Textauszug.
□ □ □

Terror-Szenen aus Stück gestrichen

Mozart-Festival

  • Lesedauer: 2 Min.

Weder enthauptete Köpfe noch Fahnen mit Symbolen der Terrororganisation IS: Das Festival von Aix-en-Provence hat Anspielungen auf den islamistischen Terror aus der Inszenierung der Mozart-Oper «Die Entführung aus dem Serail» gestrichen. Regisseur Martin Kušej reagierte verärgert. Er könne die Aufführung so nur noch eingeschränkt als seine Inszenierung bezeichnen, erklärte der Regisseur und Intendant des Münchner Residenztheaters. Er hatte zum Ende der Oper in blutige Fetzen gewickelte Köpfe enthaupteter Gefangener darstellen wollen. Das Publikum nahm die entschärfte Premiere am Freitagabend dennoch mit viel Beifall auf, wie die französische Nachrichtenagentur AFP berichtete. Das Singspiel soll noch bis zum 17. Juli gezeigt werden.

Für Festivalchef Bernard Foccroulle hat der Eingriff nichts mit Zensur zu tun. Anspielungen auf die Terrormiliz Islamischer Staat seien ihm nach dem Anschlag in Lyon auf einer Opernbühne nicht sachdienlich erschienen, begründete er seine Entscheidung. Man wolle keine Bilder aus ihrem Kontext gelöst im Internet wiederfinden. Ende Juni hat ein mutmaßlicher Islamist einen Anschlag auf ein Industriegaslager nahe Lyon verübt.

□ □ □

Aufgabenziel. Fassen Sie die Meldung zum Mozart-Festival in zwei Sätzen zusammen.

Gespeicherte Einträge
□ □ □

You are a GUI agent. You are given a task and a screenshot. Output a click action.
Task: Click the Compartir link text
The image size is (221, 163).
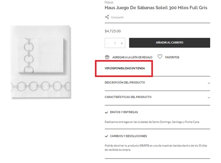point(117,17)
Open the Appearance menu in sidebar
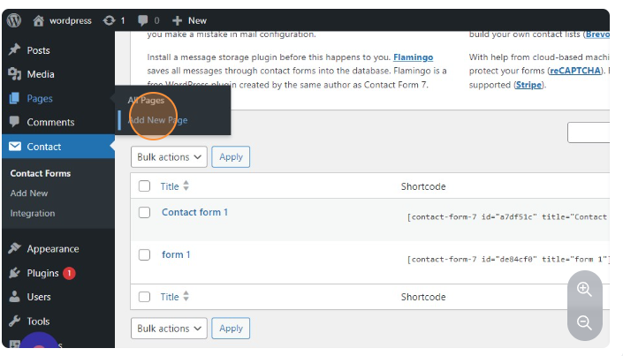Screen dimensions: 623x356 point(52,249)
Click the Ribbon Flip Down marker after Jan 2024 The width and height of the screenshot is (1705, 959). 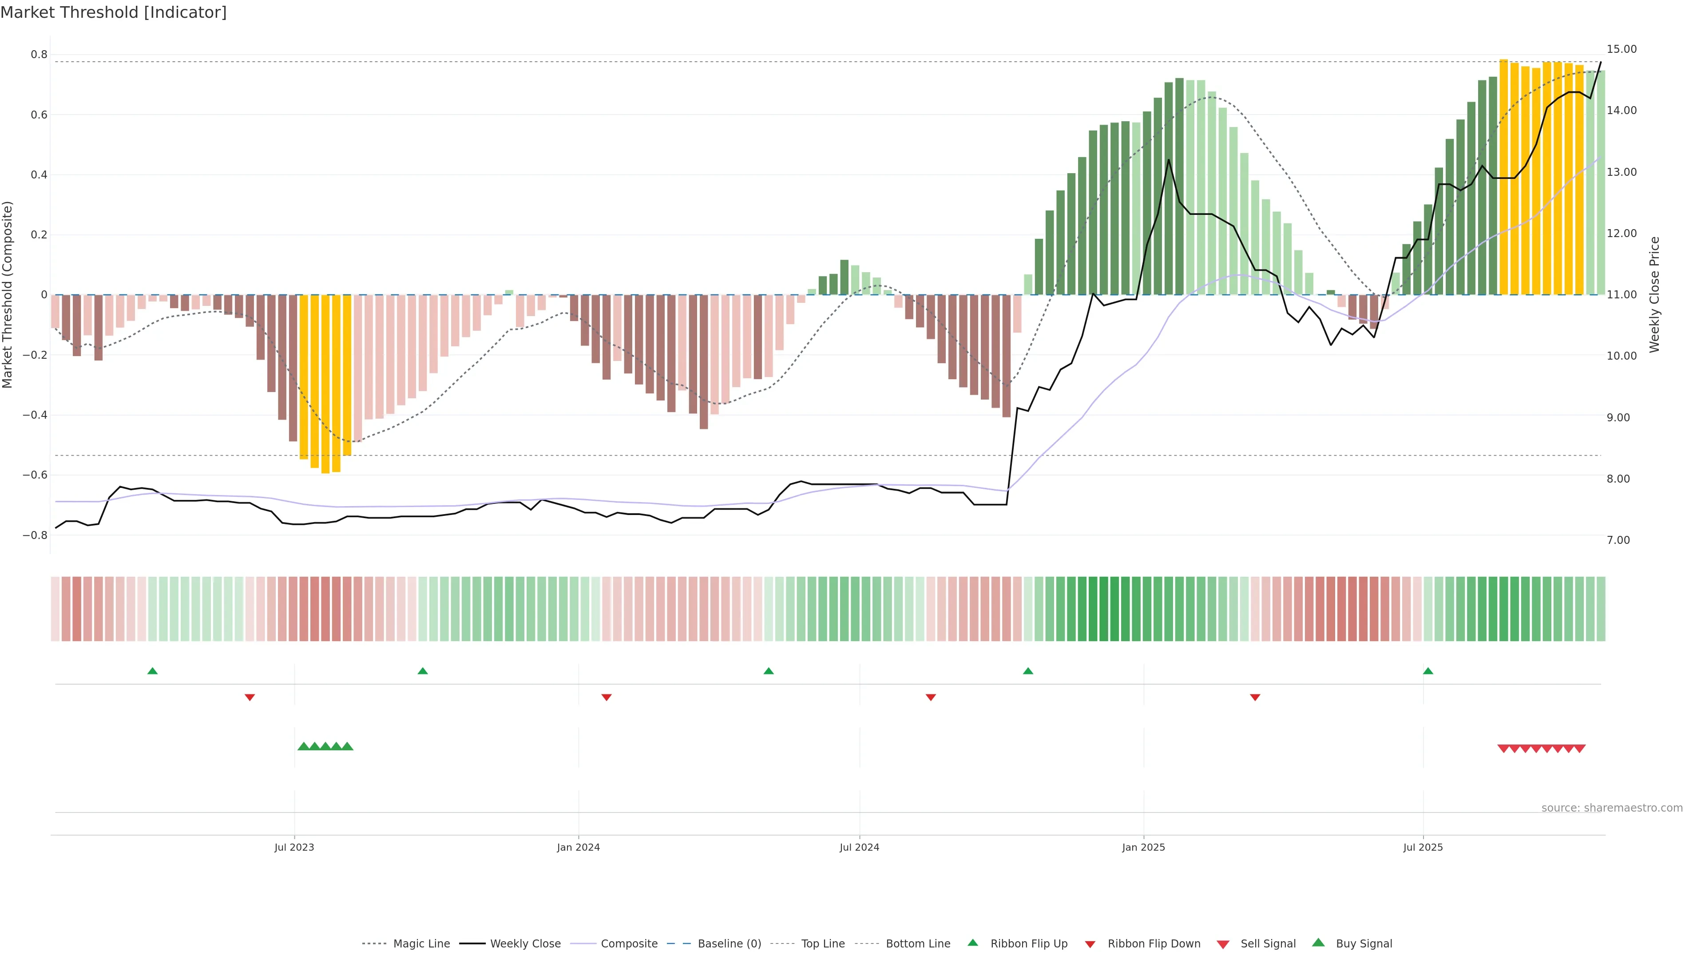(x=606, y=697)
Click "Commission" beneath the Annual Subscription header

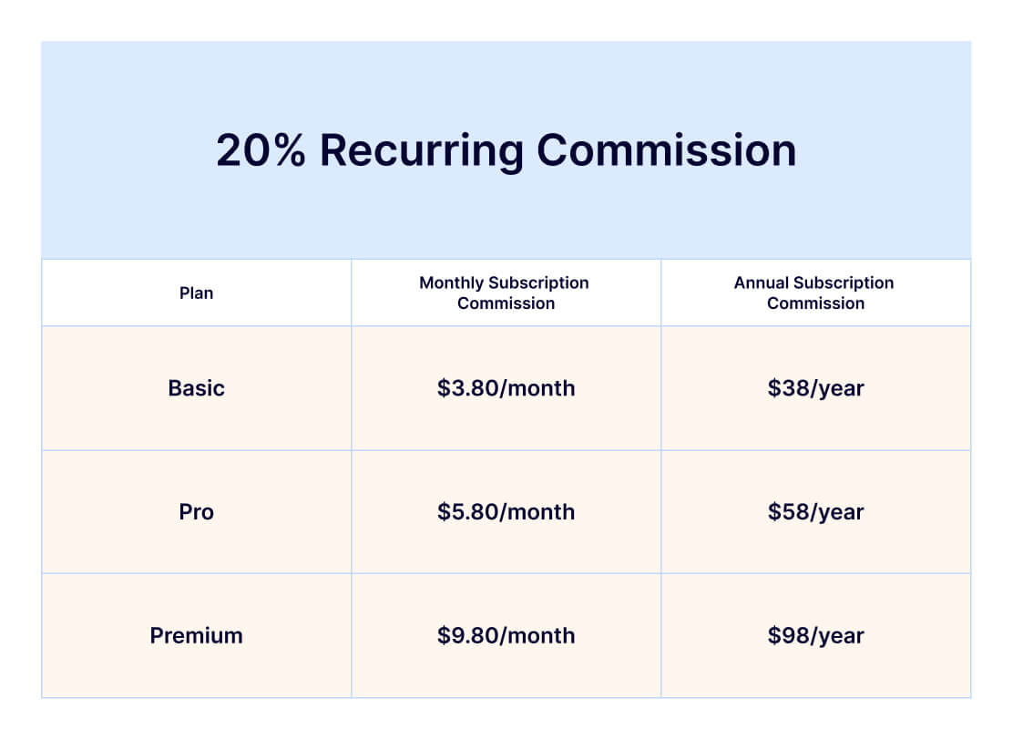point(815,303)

□ □ □

Lösung. Das Festival von Aix-en-Provence hat Anspielungen auf den islamistischen Terror, etwa Köpfe enthaupteter Gefangener und Fahnen mit IS-Symbolen, aus Martin Kušejs Inszenierung der Mozart-Oper «Die Entführung aus dem Serail» gestrichen, worauf der Regisseur verärgert reagierte. Festivalchef Bernard Foccroulle wies den Vorwurf der Zensur zurück und begründete den Eingriff mit dem Anschlag bei Lyon; das Publikum nahm die entschärfte Premiere dennoch mit viel Beifall auf.